他長嘆一聲,心想自己的濁念果然還是太盛,元神未至精純。算了,新因不沾,舊果總要了掉,
烏雞國這里有兩樁因果,既然答應了觀音和嫦娥,不如趁著現在還沒到金仙的境界,最后再管一次,也算對他們有交代了。
李長庚把笏板從身旁撿起來,給觀音傳過信去。對方的聲音很小:“怎么了?我這正在皇宮呢,馬上真假國主就要對質了。”
“我跟你說,大雷音寺這個方略,有問題。”
“怎么回事?” 觀音立刻緊張。
“假國主是真國主,真國主是假國主。” 李長庚來不及解釋,只點了這么一句。所幸觀音和他已經磨合出了默契,沉默了兩個呼吸,隨后低聲說謝謝老李,匆匆掛掉。
李長庚知道觀音聽懂了,至于怎么處置,就只能看她的臨場發揮了。他擱下笏板,閉上眼睛,繼續修持。
烏雞國的渡劫方略,是大雷音寺指定的。當初李長庚讀下來,特別不能理解,為什么設置了真國主失蹤三年,還有額外安排青獅去演假國主三年?你這是測試心性,又不是謀朝篡位——這個安排純屬多余。
他剛才翻到三打白骨精這一難,看到六耳替孫悟空“打殺”了白骨精,猛然聯想到了烏雞國,才發現這安排并非累贅,而是包藏了用心。
取經弟子的名額,靈山諸位大德都想要,黃風怪是阿儺的根腳,如今文殊菩薩肯定也想把青獅運作進隊伍。當初李長庚被審查的時候,文殊菩薩一直在問沙僧的事,顯然對三弟子的名額十分上心。
之前觀音講過,取經三個弟子的搭配有講究,青獅并不符合官面上的條件。于是文殊菩薩煞費苦心,通過大雷音寺,在烏雞國的劫難里額外加了一場多余的設定。這個設定看似累贅,但在一種情況下卻成了無可替代的妙筆:烏雞國主與青獅倒換了兩次身份。
明面上,是烏雞國主沉入井底,青獅代其上位,兩人倒換了一次身份;實際上,他們還多倒換了一次:真正沉入井底的是青獅,而以假國王身份在烏雞國生活了三年的,才是真國王。
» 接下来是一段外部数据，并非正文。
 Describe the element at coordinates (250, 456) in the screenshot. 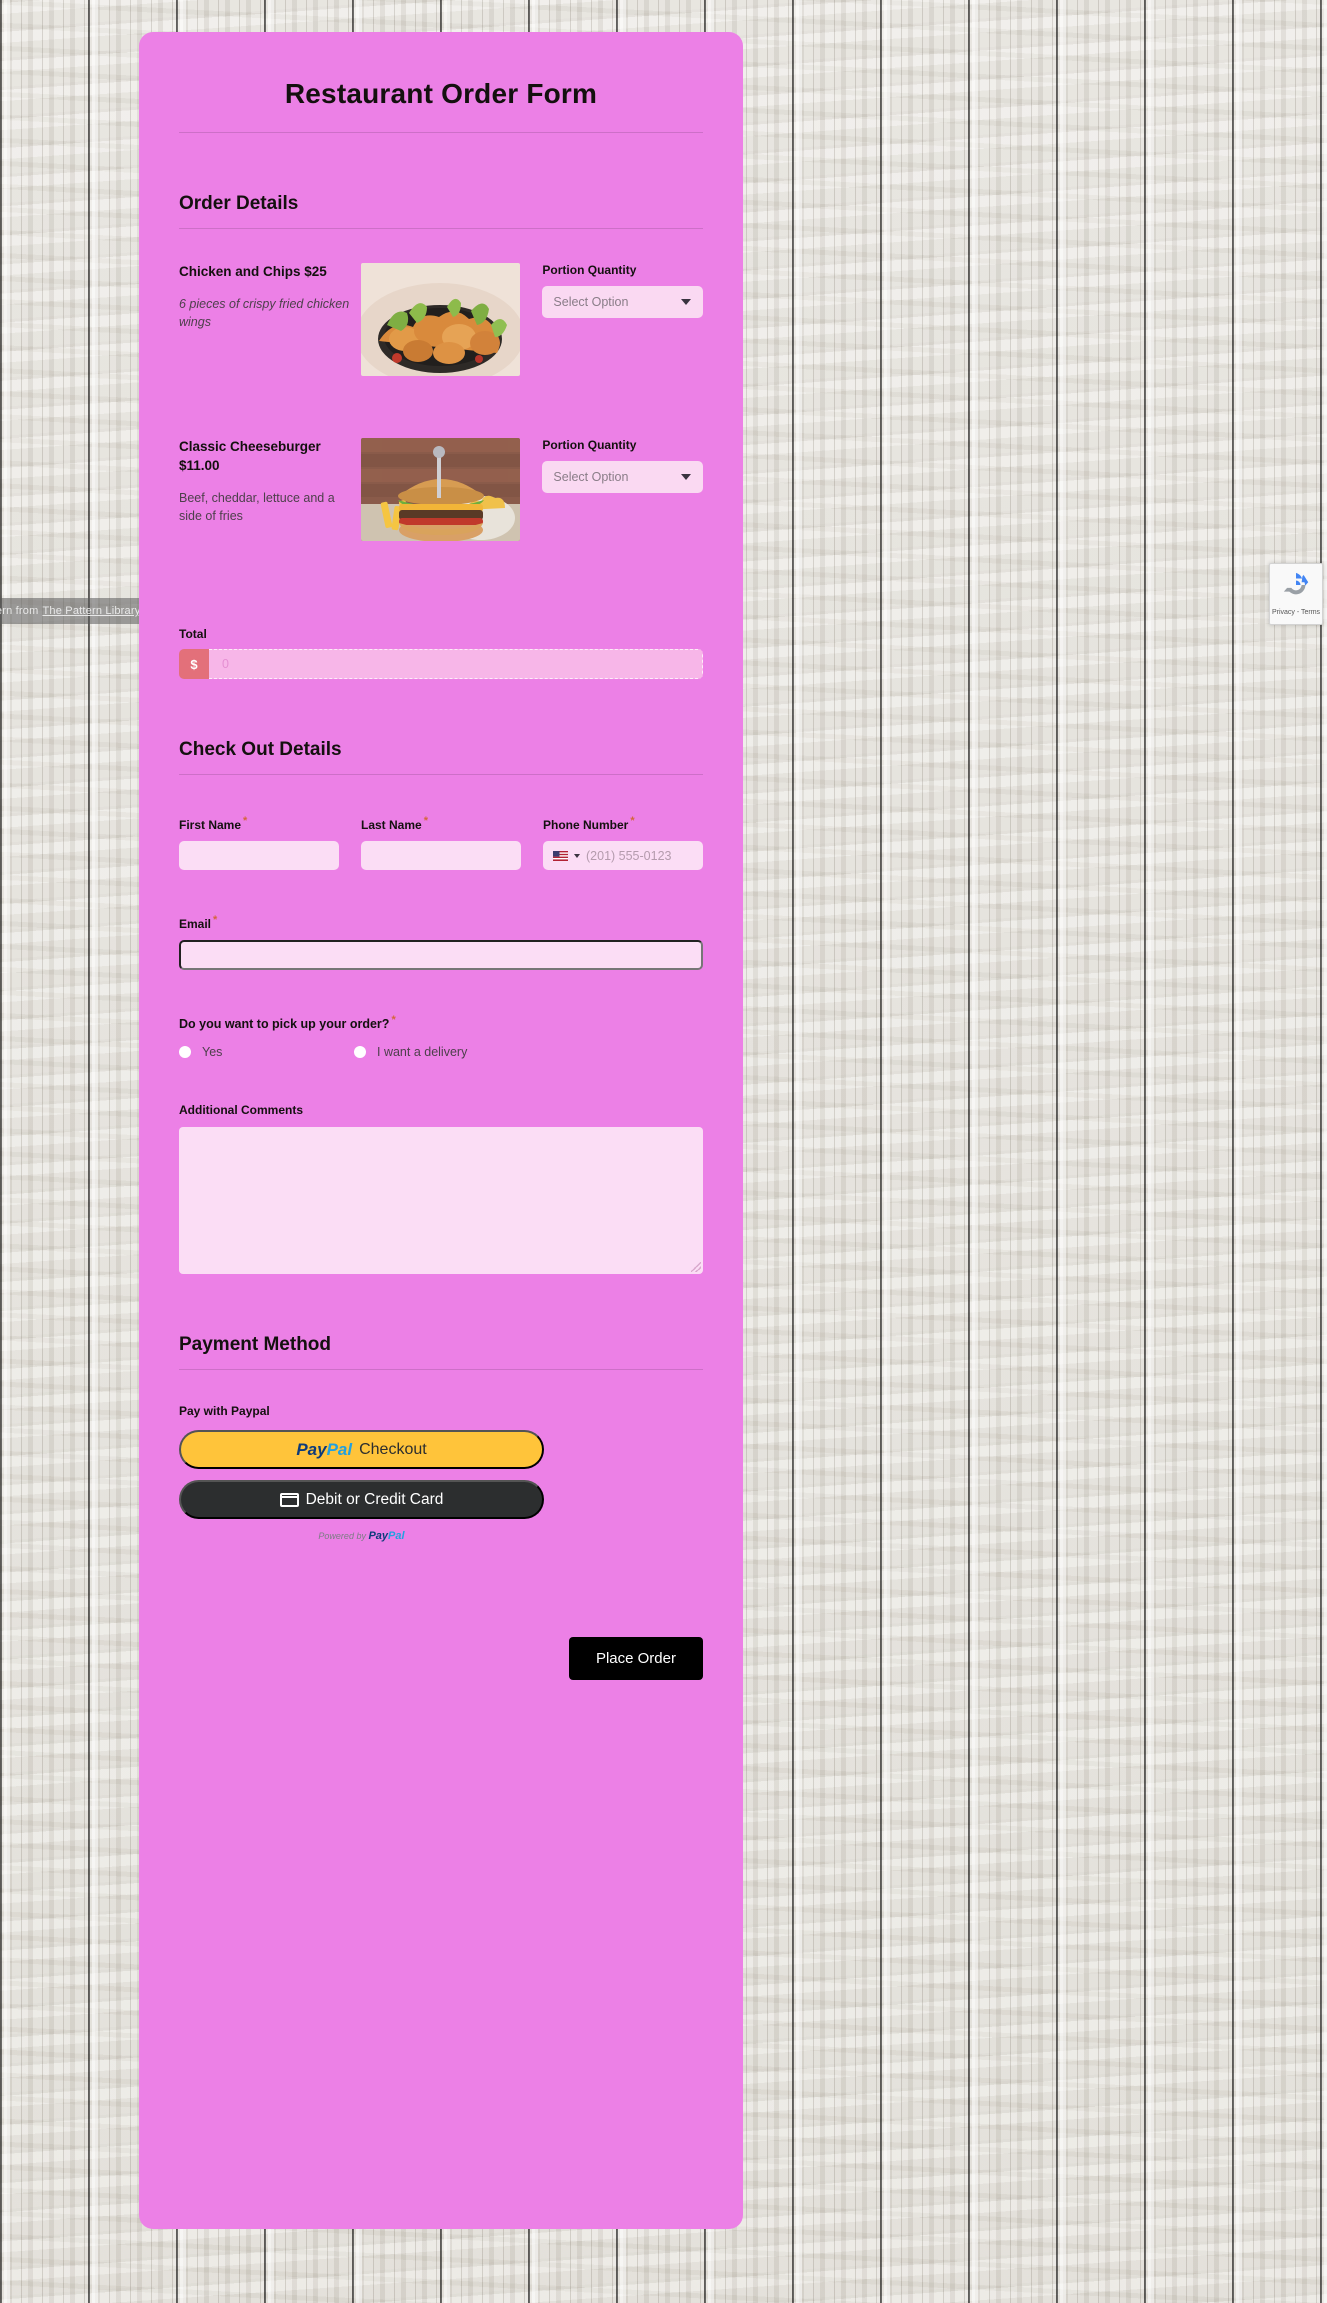

I see `menu-item-name: Classic Cheeseburger $11.00` at that location.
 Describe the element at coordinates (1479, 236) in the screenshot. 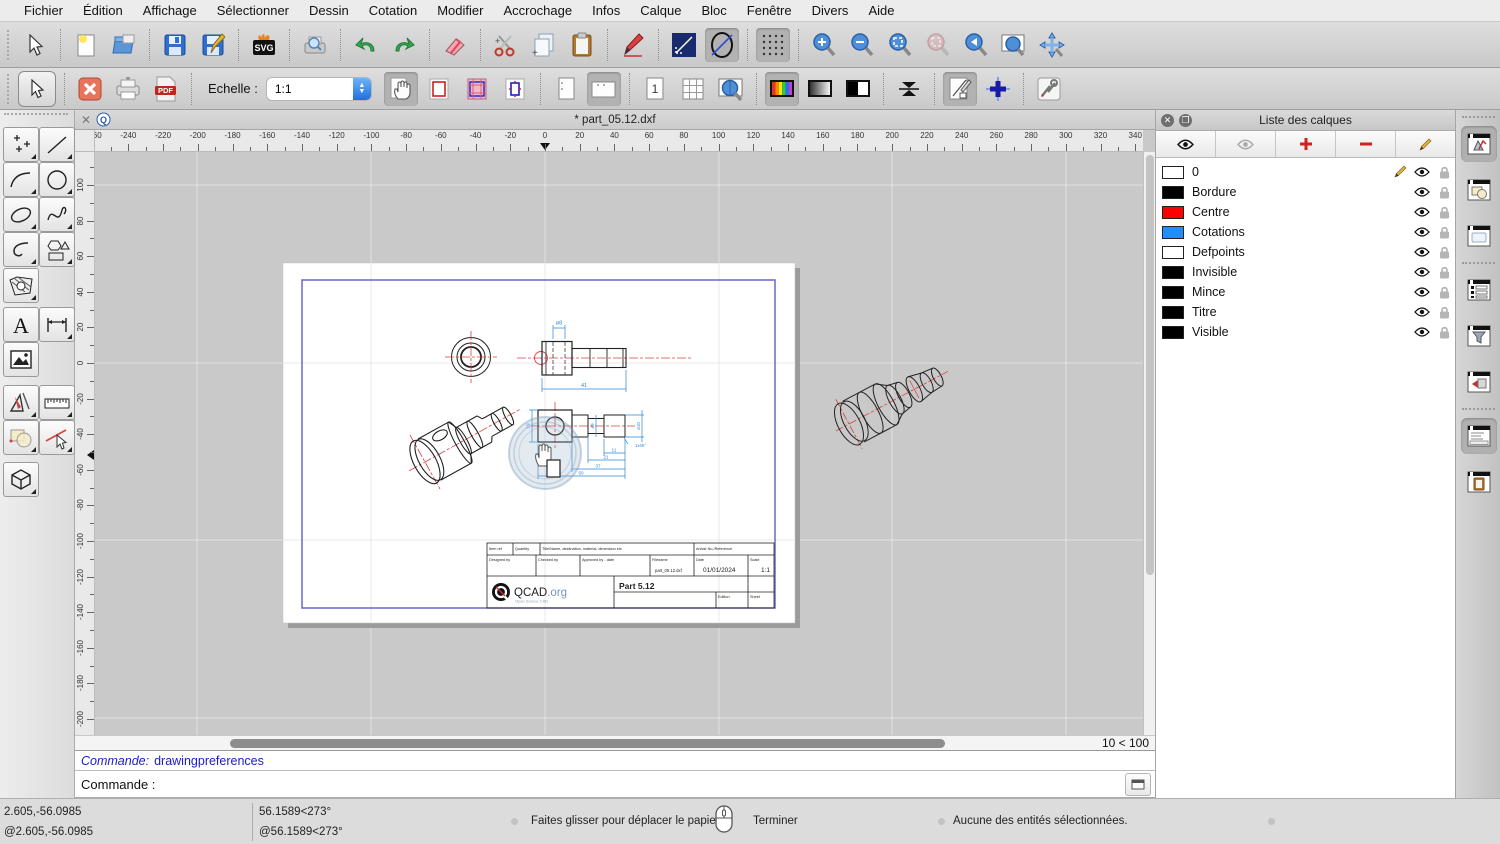

I see `dock-view-list-icon` at that location.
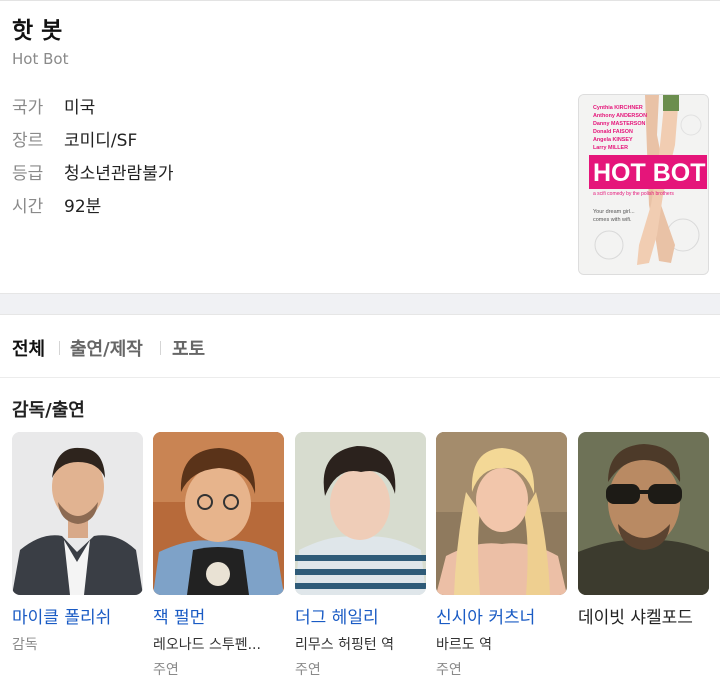  What do you see at coordinates (56, 204) in the screenshot?
I see `info-runtime: 시간 92분` at bounding box center [56, 204].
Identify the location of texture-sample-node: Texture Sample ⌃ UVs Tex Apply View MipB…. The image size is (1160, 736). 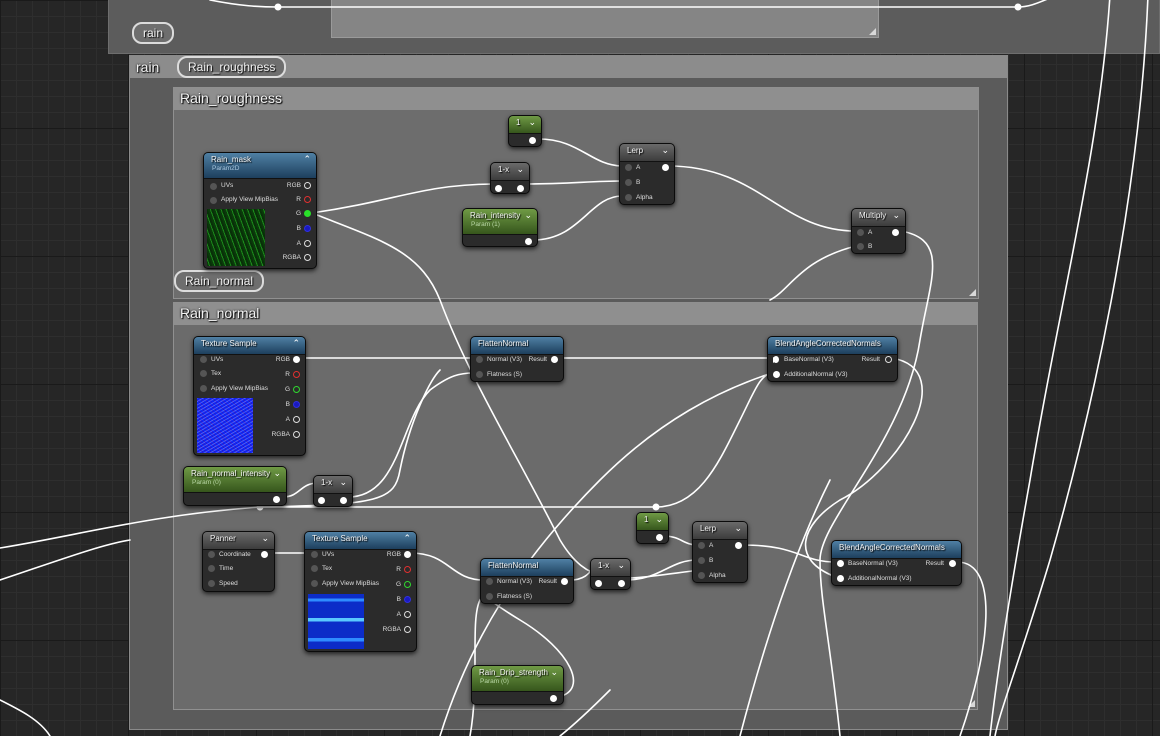
(360, 592).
如此一來,青獅便可以在井底等待玄奘,然后按部就班演下去。等沙僧離隊之后,青獅就能順理成章地進入取經隊伍,以烏雞國主的身份西去。將來少不了一個金身羅漢的果位,不比當菩薩坐騎強?
至于文殊菩薩怎么說服真烏雞國主配合,背后做了什么交易,李長庚不知道。事實上,他并沒有什么真憑實據,只是靠著方略里一個不太自然的設定,推演出一種可能性罷了。
此事若是他自家多疑,還則罷了,若真被猜中,只怕觀音處境會很不妙。所以他必須送出這個警告。至于觀音信不信,信到什么程度,能不能扳回一手,就看她自家手段了。
李長庚內觀了一眼,兩個元嬰小人算是消停了,各據丹田一角在打坐,互不理睬。不過那濁念元嬰的體形,看起來似乎比正念元嬰小了一點,大概又削去了一層因果的緣故吧?看來自己的濁念,這是又少了一點。
過不多時,織女從外頭走進來。她看見李長庚,還是那句話:“李殿主啊,我媽找你。”
李長庚輕輕笑起來,心里頓時踏實了。
被調去提舉下八洞,分兩種情況:一種是上頭徹底放棄你了,扔一個閑職里做到天荒地老;另一種只是暫時的調整。后一種情況,在任命之后很快會有一場談話,主要是安撫一下情緒,申明一下考驗的苦心。
這也是仙界慣常的套路,給各方都留點余地。李長庚輕捋長髯,眼神看向啟明殿口。他這個提舉下八洞諸仙宮觀,正好是西王母的下屬,她召去談話正是時候。